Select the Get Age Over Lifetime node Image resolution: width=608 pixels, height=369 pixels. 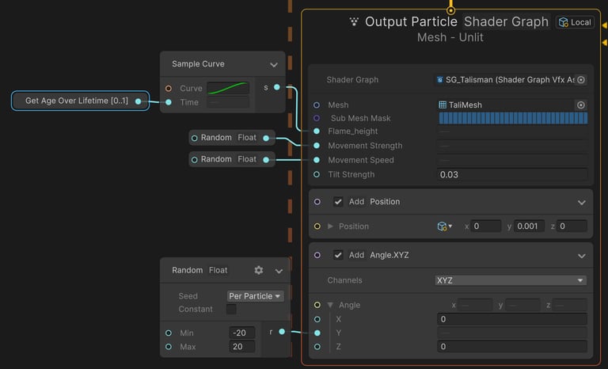coord(76,101)
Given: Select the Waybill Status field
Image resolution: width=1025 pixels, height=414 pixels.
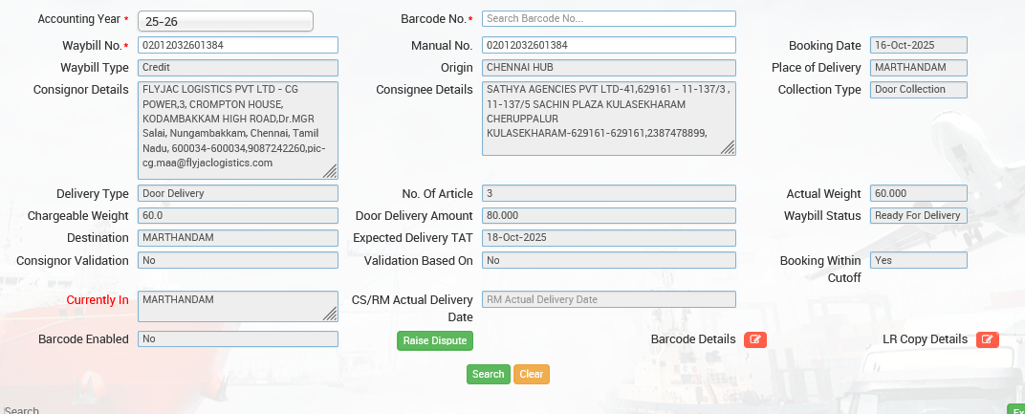Looking at the screenshot, I should tap(918, 216).
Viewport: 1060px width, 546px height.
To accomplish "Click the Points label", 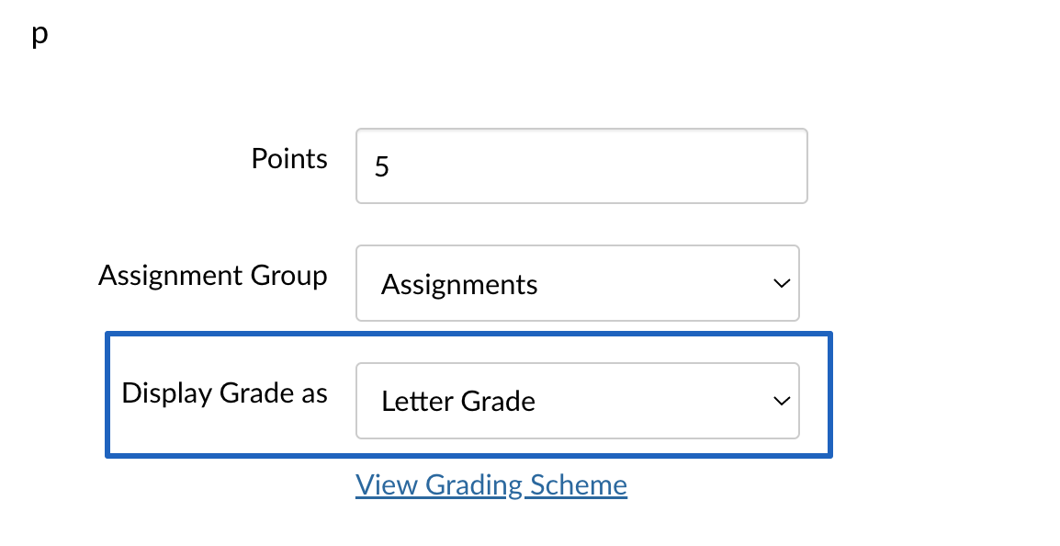I will coord(289,159).
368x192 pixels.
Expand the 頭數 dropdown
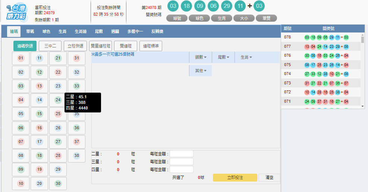(x=201, y=57)
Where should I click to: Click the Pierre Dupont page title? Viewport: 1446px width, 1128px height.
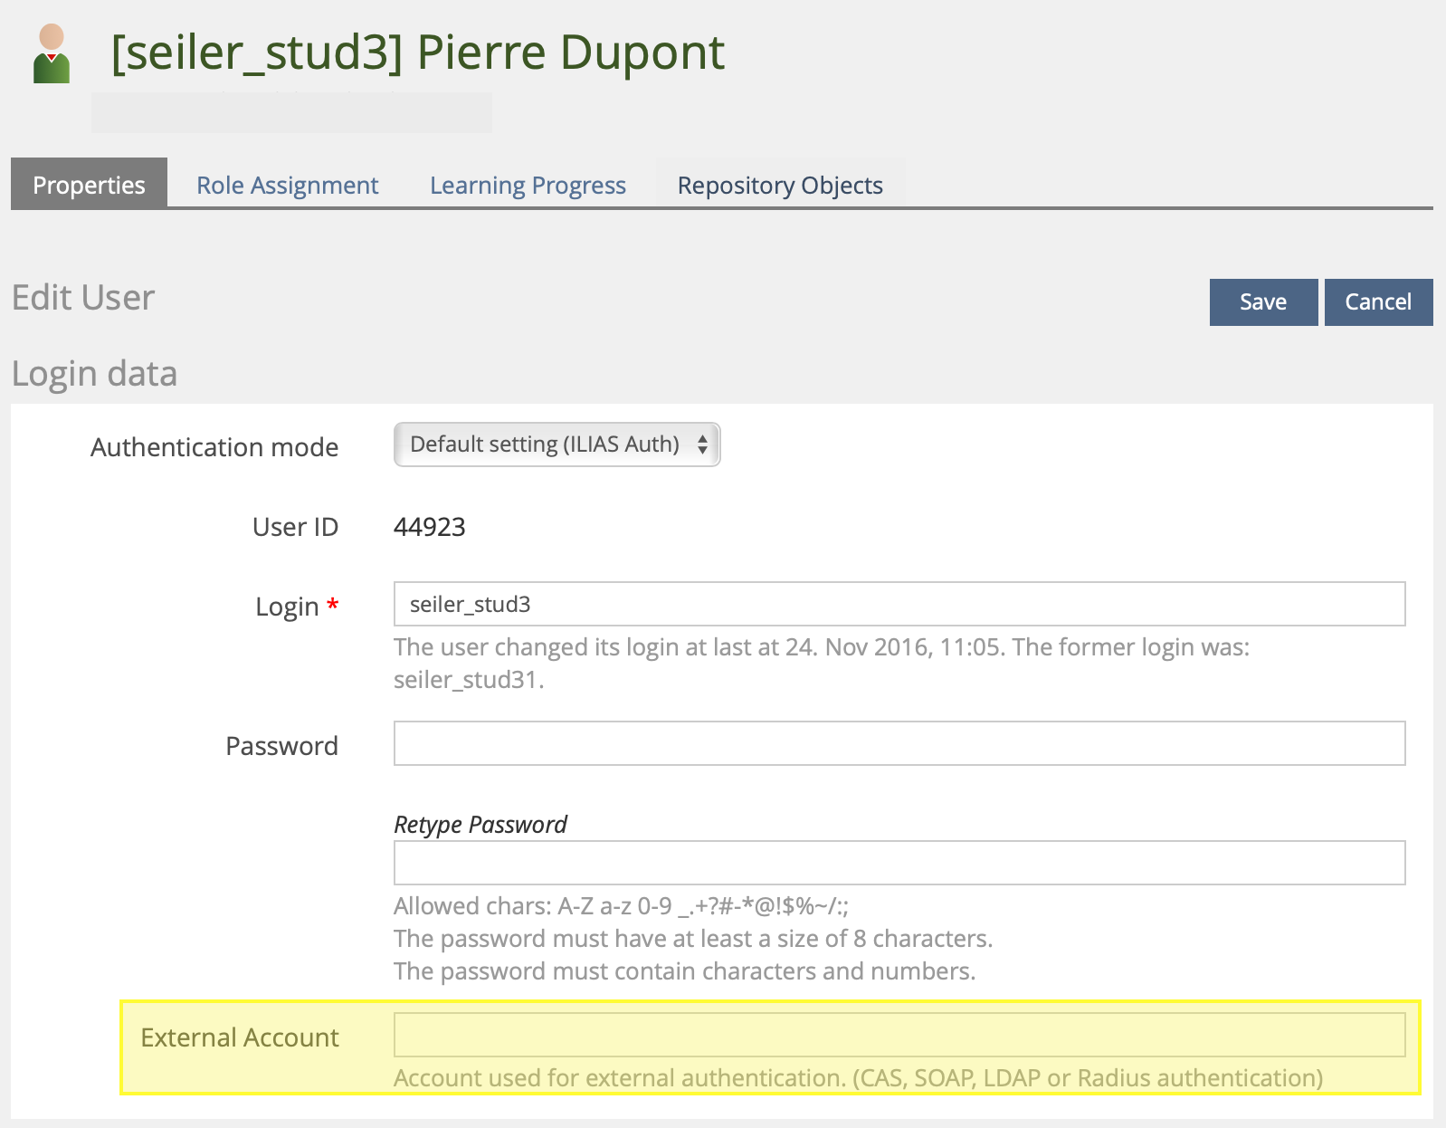417,53
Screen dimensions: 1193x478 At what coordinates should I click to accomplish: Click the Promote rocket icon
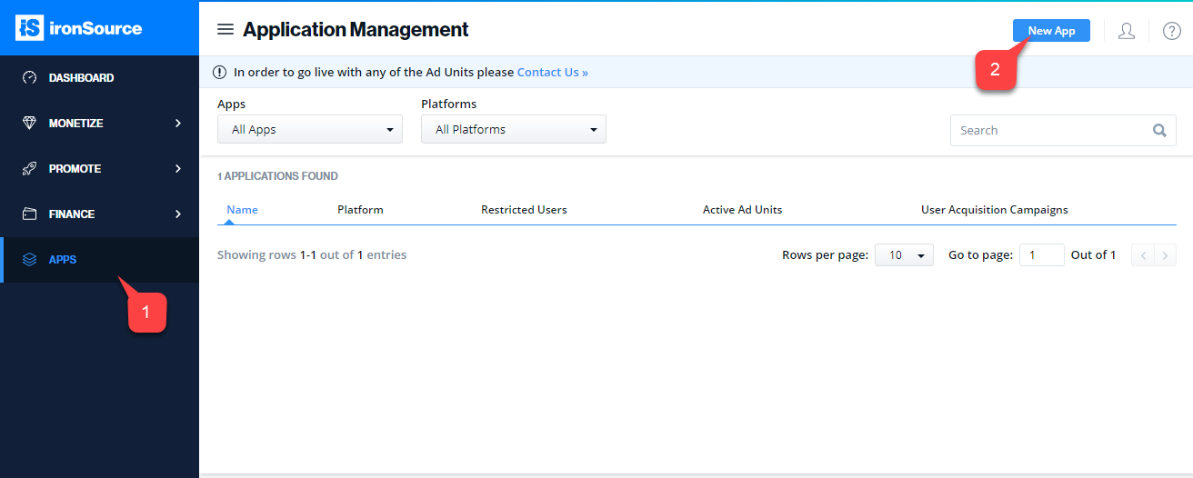coord(30,169)
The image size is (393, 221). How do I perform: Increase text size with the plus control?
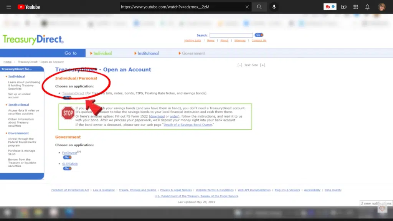click(x=263, y=65)
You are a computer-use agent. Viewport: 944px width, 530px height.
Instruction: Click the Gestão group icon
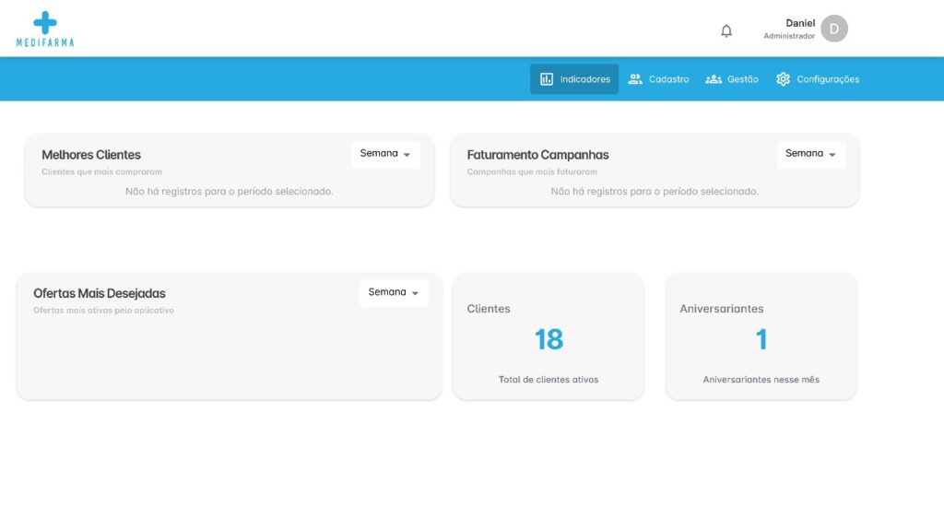coord(714,79)
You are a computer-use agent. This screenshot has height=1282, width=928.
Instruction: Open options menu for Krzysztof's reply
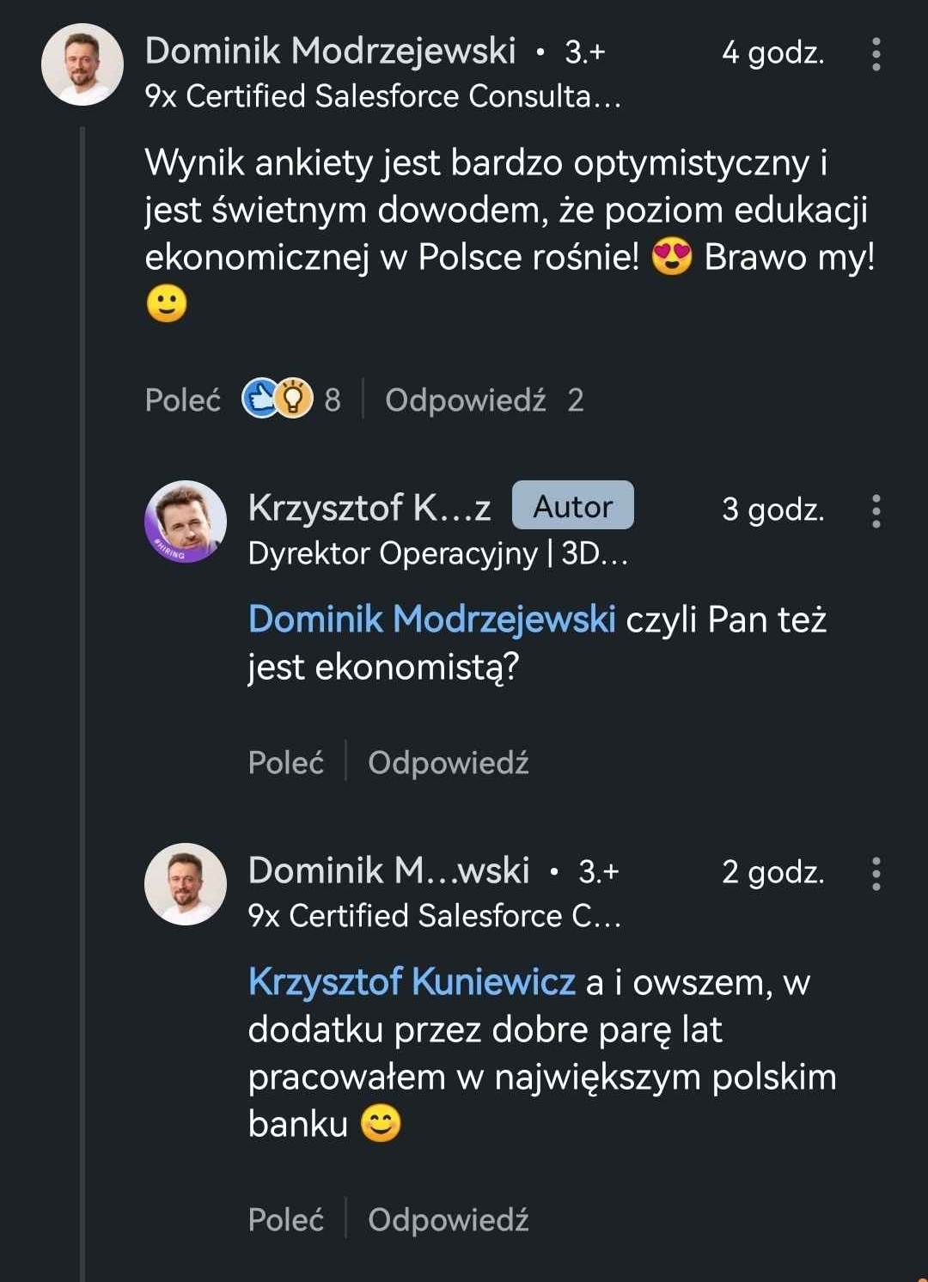876,511
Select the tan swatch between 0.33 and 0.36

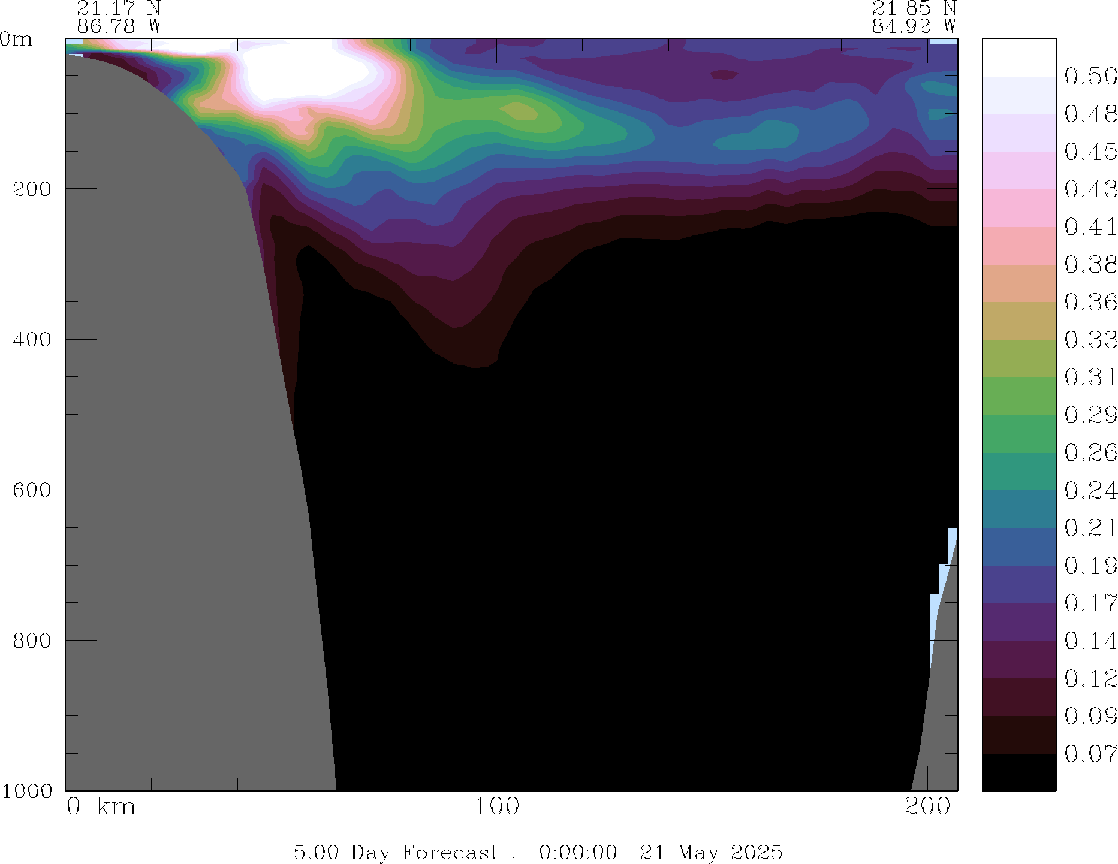click(x=1018, y=321)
◇ ◇ ◇ ◇
• **AIM OF THE EXERCISE**: Reproduce the stretch of the listing from the line containing "You are a computer-use agent. Viewport: 944px" through the end of the listing, both ends included, and omit the pictures.

• **RESPONSE**:
You are a computer-use agent. Viewport: 944px width, 530px height.
Instruction: Click the Gestão group icon
coord(714,79)
You are a computer-use agent. This screenshot has height=1282, width=928.
Instruction: Open options menu for Krzysztof's reply
876,511
Select the tan swatch between 0.33 and 0.36

click(x=1018, y=321)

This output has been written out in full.